Thursday, September 9, 2010

I'm not really supposed to talk about this, but I'm going to anyway

As a white male heterosexual, I know I am afforded a sick amount of privilege, and in ways I don't even realize. In my younger idealistic days, I wanted to deny this ("It wasn't me that did the oppressing!") and it led me to mildly oppose policies like affirmative action, a position which I have now reversed. Given some of my earlier errors in this regard, I try to exercise deep humility when it comes to matters of gender, race, or sexual preference, and pay a whole lot more attention to the people who have historically been shat on than to my own intuitions. And it ought to go without saying that I don't really get to pontificate on how members of these groups should feel or what they should call themselves!

And thus I'm loathe to admit what I'm about to admit. In a sense, this post is me officially letting go -- I've decided that, as much as the following bugs me, I'm just going to forget about it from now on. But before I do, I just have to say it one time in public:

"Person of color". I can't stand that phrase.

The reason it grates on me is because it's overly non-specific, and it doesn't really make any sense. First of all, the color of my skin is still a color. Even if you are of the mindset that white (as in pure white) is not a color, um, dude.. my skin is not actually "white" you know, that's just what we call it. (And incidentally, if white is not a color, than gray and black are also not colors, because the only thing that distinguishes them is relative intensity.

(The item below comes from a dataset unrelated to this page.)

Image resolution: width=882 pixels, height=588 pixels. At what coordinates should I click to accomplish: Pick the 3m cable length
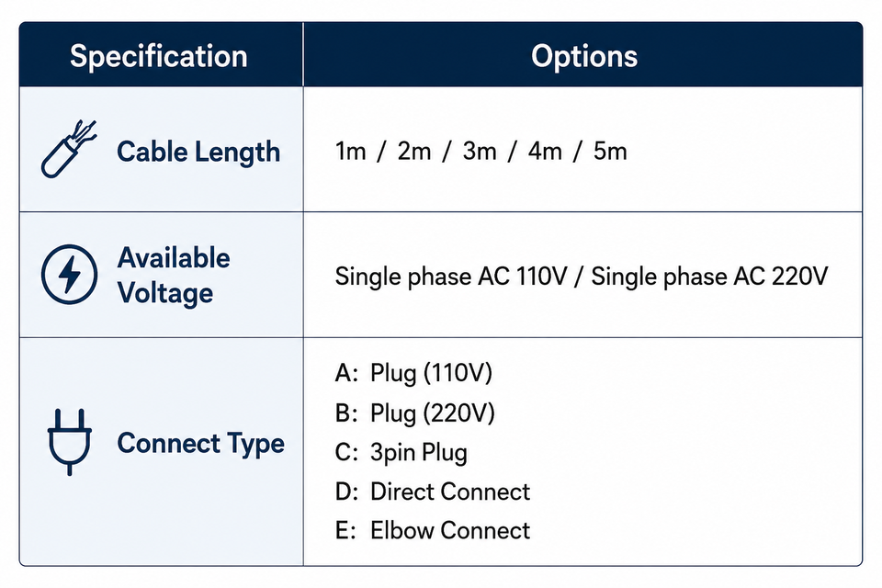(480, 152)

Cool experiment: Use a laptop projector to display an image of a black square on a white background, and point it at a typical projection screen. What color is this patch I am pointing at? Black, right? Now turn off the projector. What color is it now? Oh crap, it's white!)

Second of all, how general is the term supposed to be? To whom does it apply? I'm just never quite sure. I guess the idea is to encompass all racial groups which have been kicked around by the past couple centuries' global dominance by white Europeans... but I dunno, it just falls flat with me.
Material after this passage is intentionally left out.